Harriet Robinson Scott was an enslaved woman whose determination to free herself and her family made history. She and her husband, Dred Scott, spent years living in free territory in what is now Minnesota.

Harriet Robinson was born enslaved in Virginia around 1815. In the early 1830s her enslaver, Lawrence Taliaferro, brought her to Fort Snelling in what was then the Northwest Territory. Slavery was illegal there. She married her husband, Dred Scott in 1837. She and her husband traveled back and forth from free and slave territory with their new owner, John Emerson. During one trip between Louisiana and Minnesota, Harriet gave birth her first daughter, Eliza, on a steamboat on the Mississippi River.

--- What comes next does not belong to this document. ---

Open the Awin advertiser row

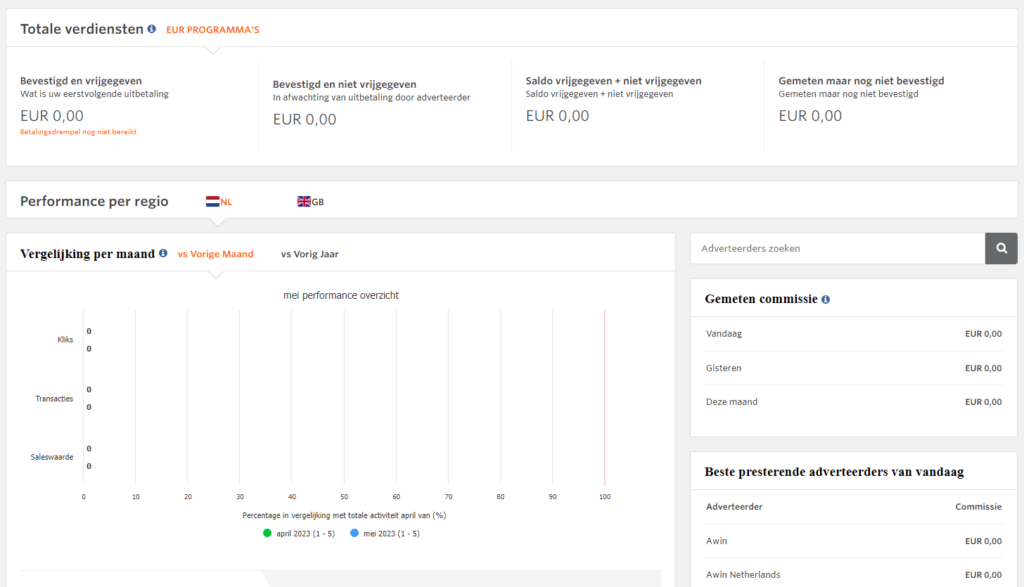715,541
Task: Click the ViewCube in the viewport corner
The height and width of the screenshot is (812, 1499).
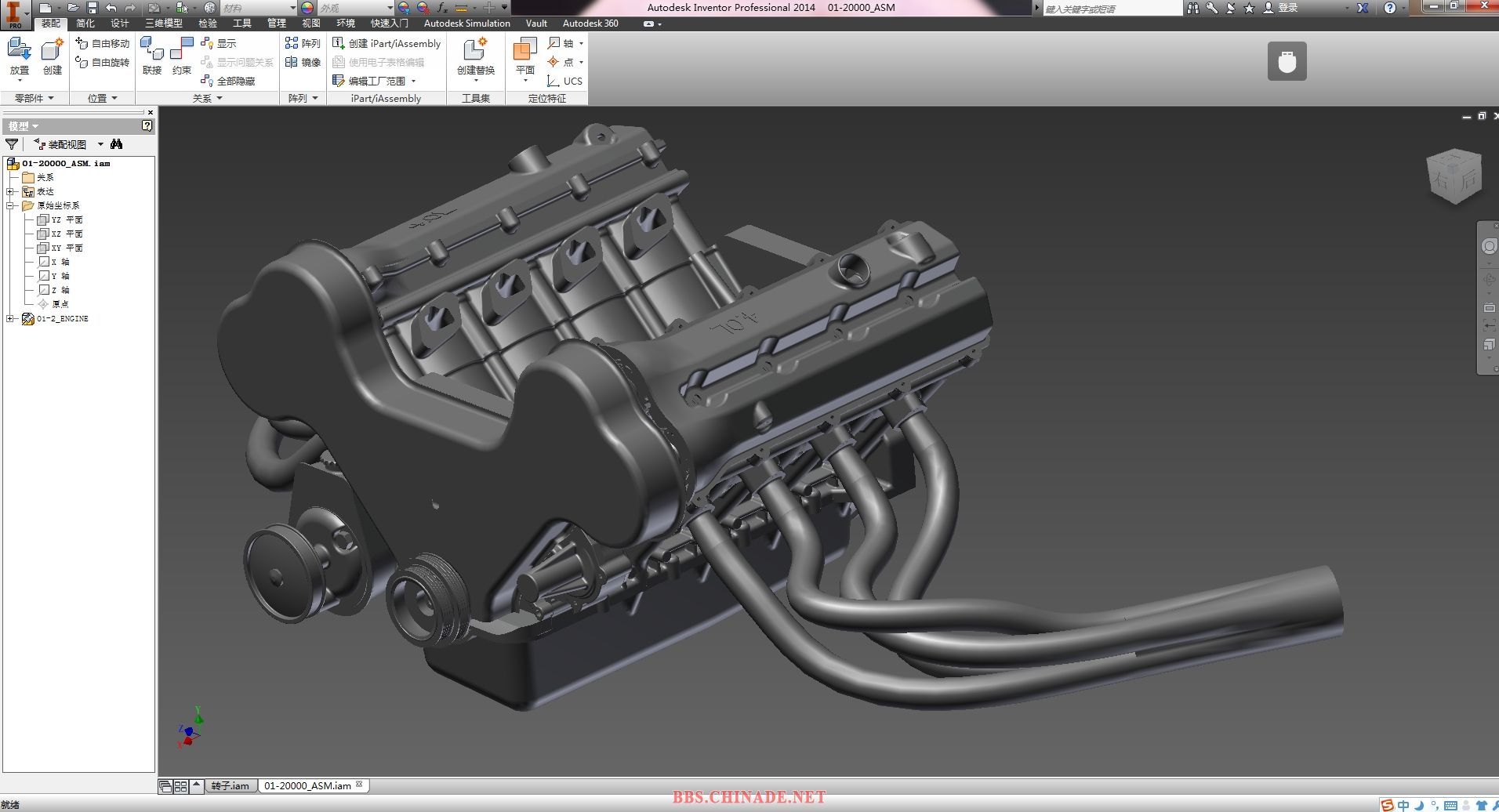Action: coord(1454,176)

In 1846 Harriet and Dred Scott determined that they would to take action to win their freedom. They filed separate petitions in the St. Louis Circuit Court. Their cases rested on their residence at Fort Snelling, in free territory. Several free states had laws on the books that held that if an enslaved person lived there for a certain length of time with their owner’s permission—as both Scotts had done—they would become free.

Finally, in 1857, the case, now titled Dred Scott v. Sandford, reached the US Supreme Court. Chief Justice Roger Taney wrote the majority opinion. He argued that the framers of the Constitution had believed that Black people had “no rights which the white man was bound to respect.” Enslaved or free, he ruled, Black people were not citizens of the United States. Dred Scott and other Black people therefore had no right to bring freedom suits.The Court also struck down the Missouri Compromise, which had banned slavery in most northern states and territories while allowing new areas in the South to enter the union as slave states. The decision contributed to the start of the American Civil War four years later.

The loss of their case was a devastating setback, but the Scotts gained their freedom a few months later. Their owner freed them on May 26, 1857.Harriet Robinson Scott remained in St. Louis as a free woman. She worked as a laundress for many years. She died at the age of 61 on June 17, 1876 and was buried in Greenwood Cemetery, one of the first Black burial grounds in the city.